La reforma tributaria es, primero que todo, un barrido de exenciones que beneficiaban intereses particulares, fruto de varias administraciones y cuyo listado alcanzaba 19 páginas a espacio sencillo, muchas de las cuales no tienen ninguna justificación económica ni técnica. Está el caso de las zonas francas que otorgaban tratamientos preferenciales a empresas que desde allí exportaran, pues su tarifa de impuesto a la renta se les reducía del 35 al 20 %, pero la mayoría nunca desarrolló su misión fundamental. Los hijos del expresidente Uribe fueron beneficiarios de esta prebenda con su zona franca de Mosquera; según Daniel Coronell, ellos se ganaron una valorización del lote de $2.967 millones. Se vulneró, ¡y de qué manera!, el principio de igualdad entre personas y empresas.
El Gobierno también se le mide a establecer impuestos saludables para desincentivar el consumo de bebidas azucaradas y alimentos ultraprocesados que generan enfermedades como la diabetes y fomentan la obesidad entre la población. La excusa de que el impuesto afecta a los más pobres hace parecer al gremio azucarero como campeón de la igualdad, pero lo que se busca es precisamente que se reduzca el consumo de alimentos y bebidas dañinos para la salud, y que se busquen sustitutos más saludables.

- DATOS POR EXAMINAR -
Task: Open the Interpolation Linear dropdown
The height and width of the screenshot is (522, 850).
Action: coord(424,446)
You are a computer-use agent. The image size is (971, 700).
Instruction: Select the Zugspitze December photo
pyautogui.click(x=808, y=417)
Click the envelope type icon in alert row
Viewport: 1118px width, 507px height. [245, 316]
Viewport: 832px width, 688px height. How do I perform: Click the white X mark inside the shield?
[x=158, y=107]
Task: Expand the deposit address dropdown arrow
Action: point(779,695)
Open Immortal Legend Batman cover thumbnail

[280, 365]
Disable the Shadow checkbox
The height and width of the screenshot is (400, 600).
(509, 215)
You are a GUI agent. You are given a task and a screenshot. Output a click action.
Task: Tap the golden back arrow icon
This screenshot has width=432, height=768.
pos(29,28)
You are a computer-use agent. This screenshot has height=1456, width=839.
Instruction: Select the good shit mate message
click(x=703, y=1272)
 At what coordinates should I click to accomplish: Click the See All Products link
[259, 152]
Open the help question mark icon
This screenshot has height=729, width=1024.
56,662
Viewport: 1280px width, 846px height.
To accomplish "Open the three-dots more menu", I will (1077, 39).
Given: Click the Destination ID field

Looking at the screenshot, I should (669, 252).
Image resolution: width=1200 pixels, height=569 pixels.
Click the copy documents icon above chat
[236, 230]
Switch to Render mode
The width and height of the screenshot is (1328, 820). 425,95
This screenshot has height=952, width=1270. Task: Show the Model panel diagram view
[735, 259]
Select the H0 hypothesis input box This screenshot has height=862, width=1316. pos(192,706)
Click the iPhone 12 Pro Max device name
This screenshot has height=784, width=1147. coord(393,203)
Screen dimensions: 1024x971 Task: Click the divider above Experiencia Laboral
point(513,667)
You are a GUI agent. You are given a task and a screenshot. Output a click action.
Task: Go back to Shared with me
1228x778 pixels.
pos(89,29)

- INSTRUCCIÓN DE TRABAJO -
Di si cada afirmación concuerda con el texto sobre la reforma tributaria y respalda cada respuesta con las palabras que la deciden, citadas textualmente: (a) en las zonas francas, la tarifa del impuesto a la renta bajaba del 35 al 20 %; (b) la mayoría de las zonas francas cumplió su misión fundamental; (c) los impuestos saludables buscan desincentivar el consumo de bebidas azucaradas y alimentos ultraprocesados. Las entradas no son necesarias para resolver lo que se pide.

- RESPUESTA -
(a) Sí: «su tarifa de impuesto a la renta se les reducía del 35 al 20 %».
(b) No: «la mayoría nunca desarrolló su misión fundamental».
(c) Sí: «para desincentivar el consumo de bebidas azucaradas y alimentos ultraprocesados».